The causal effects of inflammatory bowel disease on primary biliary cholangitis: A bidirectional two-sample Mendelian randomization study.

Abstract

Observational studies have indicated that the incidence of primary biliary cholangitis (PBC) is higher in inflammatory bowel disease (IBD) patients than that in healthy people. However, whether the correlation is causal remains unclear. The genetic associations with IBD were obtained from publicly available genome-wide association studies (GWAS) of European ancestry with 31 665 cases and 33 977 controls, consisting of 17 897 Crohn's disease (CD) and 13 768 ulcerative colitis (UC) cases. The genetic associations with PBC were obtained from a European GWAS with 2764 cases and 10 475 controls.
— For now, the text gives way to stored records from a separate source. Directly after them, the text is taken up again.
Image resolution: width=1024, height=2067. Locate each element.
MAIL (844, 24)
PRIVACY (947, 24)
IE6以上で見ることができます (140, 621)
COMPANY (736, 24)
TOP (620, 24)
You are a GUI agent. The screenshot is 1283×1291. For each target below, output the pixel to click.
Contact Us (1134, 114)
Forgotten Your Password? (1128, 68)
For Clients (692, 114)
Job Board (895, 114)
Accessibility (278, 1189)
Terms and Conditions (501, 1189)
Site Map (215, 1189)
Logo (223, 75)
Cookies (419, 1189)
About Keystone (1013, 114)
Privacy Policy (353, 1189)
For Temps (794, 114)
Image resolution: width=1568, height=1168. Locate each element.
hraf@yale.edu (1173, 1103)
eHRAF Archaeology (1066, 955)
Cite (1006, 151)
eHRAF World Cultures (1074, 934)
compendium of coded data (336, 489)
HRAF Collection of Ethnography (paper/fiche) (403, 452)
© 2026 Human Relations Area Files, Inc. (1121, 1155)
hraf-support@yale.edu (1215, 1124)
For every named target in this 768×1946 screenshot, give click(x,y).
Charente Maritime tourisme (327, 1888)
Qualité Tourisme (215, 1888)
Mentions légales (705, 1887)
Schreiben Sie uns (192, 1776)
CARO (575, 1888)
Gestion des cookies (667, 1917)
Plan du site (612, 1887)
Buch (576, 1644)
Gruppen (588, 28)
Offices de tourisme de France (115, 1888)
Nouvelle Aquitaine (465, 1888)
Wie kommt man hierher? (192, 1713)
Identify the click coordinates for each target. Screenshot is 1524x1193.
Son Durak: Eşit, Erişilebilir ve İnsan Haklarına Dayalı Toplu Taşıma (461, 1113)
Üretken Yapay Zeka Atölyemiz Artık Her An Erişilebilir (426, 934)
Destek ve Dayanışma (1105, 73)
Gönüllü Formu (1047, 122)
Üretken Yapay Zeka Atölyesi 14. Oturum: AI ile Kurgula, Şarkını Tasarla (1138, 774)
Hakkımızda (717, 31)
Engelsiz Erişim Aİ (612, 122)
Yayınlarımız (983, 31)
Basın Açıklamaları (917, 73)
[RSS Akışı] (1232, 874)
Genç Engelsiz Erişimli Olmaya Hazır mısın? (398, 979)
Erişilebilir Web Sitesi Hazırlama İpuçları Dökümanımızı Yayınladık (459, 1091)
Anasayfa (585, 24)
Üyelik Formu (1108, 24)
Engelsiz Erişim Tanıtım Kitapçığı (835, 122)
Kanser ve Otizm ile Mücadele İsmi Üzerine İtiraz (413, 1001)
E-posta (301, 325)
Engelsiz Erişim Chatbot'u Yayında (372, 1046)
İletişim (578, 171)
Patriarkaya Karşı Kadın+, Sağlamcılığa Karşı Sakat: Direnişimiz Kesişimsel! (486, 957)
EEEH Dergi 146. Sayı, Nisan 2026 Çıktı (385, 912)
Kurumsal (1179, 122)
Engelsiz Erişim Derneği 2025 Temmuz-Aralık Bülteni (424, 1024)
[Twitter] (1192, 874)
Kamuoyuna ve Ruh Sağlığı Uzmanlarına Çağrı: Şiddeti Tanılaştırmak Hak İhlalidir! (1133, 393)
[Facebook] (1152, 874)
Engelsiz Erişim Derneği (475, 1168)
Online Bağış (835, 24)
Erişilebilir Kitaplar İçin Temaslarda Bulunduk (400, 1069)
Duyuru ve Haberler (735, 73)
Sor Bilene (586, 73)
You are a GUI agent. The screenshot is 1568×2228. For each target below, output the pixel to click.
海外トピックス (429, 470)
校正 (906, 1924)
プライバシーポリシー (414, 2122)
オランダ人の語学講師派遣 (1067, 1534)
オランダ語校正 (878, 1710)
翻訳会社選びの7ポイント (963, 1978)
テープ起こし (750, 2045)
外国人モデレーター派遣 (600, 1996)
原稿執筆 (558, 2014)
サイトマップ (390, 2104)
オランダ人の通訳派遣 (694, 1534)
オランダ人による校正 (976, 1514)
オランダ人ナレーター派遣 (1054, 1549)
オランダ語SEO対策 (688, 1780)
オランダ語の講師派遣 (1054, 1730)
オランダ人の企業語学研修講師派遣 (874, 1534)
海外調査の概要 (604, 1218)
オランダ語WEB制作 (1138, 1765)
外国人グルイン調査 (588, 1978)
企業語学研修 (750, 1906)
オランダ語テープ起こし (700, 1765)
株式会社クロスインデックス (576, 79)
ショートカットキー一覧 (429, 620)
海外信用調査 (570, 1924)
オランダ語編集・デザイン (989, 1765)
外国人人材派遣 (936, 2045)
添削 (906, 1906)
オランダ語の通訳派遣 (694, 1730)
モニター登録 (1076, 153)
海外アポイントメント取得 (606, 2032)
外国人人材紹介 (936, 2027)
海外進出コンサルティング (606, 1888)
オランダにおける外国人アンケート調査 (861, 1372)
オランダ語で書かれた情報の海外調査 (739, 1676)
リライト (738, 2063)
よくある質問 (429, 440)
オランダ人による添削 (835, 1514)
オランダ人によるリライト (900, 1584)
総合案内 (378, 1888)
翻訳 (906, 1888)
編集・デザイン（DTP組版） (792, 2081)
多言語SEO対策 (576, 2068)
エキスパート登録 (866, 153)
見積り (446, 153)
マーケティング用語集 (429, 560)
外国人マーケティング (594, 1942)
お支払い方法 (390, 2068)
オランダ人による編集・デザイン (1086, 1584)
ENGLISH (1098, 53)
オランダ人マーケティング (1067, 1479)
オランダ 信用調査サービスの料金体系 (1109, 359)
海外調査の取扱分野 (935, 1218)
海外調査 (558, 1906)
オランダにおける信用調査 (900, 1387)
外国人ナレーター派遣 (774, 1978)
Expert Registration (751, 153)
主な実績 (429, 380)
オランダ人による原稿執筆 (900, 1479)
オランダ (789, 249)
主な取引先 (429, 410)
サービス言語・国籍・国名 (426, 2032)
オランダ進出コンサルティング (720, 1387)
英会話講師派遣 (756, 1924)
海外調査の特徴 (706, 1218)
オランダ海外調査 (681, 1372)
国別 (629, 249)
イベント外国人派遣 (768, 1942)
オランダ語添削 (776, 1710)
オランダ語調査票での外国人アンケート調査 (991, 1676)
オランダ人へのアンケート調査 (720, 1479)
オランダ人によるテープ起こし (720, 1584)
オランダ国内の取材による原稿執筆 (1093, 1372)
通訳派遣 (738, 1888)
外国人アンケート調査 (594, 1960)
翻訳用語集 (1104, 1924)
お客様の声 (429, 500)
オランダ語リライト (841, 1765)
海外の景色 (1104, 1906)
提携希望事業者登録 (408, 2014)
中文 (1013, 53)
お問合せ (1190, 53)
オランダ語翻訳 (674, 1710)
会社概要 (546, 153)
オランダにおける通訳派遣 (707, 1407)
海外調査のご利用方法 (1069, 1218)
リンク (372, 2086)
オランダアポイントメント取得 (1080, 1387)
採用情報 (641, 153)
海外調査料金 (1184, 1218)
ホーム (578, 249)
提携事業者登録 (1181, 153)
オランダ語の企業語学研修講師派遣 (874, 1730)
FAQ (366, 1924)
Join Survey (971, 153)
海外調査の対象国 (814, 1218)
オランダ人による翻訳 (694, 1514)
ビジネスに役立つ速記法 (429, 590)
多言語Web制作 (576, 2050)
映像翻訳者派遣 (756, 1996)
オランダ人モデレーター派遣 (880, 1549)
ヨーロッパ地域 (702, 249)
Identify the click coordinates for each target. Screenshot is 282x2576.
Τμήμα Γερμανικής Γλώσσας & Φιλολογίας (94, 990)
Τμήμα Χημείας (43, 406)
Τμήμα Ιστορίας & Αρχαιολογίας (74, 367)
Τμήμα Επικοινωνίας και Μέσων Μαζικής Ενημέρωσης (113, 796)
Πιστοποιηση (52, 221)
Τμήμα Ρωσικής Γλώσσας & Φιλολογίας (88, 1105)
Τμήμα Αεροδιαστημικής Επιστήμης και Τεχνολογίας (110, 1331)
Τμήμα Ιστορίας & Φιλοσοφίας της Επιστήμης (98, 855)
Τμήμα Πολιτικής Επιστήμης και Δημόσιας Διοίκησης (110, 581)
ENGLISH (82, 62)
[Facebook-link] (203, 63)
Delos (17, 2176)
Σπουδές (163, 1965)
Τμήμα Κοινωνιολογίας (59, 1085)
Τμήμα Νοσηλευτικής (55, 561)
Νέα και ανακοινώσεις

A bidirectional two-sample Mendelian randomization (MR) design was implemented to determine the causal relationship between IBD and PBC. In the forward MR, the IBD was treated as the exposure while the PBC was the exposure in the reverse MR. The inverse-variance-weighted (IVW) method was utilized as the main statistic method, and a series of sensitivity analyses were performed to detect heterogeneity and horizontal pleiotropy. A total of 99 valid instrumental variables (IVs) were selected for IBD and the number of IVs for PBC was 18. The forward MR analysis indicated that genetically predicted IBD (UC and CD) was significantly associated with an increased risk of PBC (IVW OR = 1.343; 95% CI: 1.220-1.466). Similar casual associations were observed in UC (IVW OR = 1.244; 95% CI: 1.057-1.430) and CD (IVW OR = 1.269; 95% CI: 1.159-1.379). Such results were still consistent in multiple MR methods. The reverse MR analysis implicated that genetic susceptibility to PBC might not alter the risk of IBD (IVW OR = 1.070; 95% CI: 0.984-1.164). Our study found that genetically predicted IBD can increase the risk of PBC while not vice versa in the European population, which may enlighten the aetiology of PBC, together with the IBD patient management.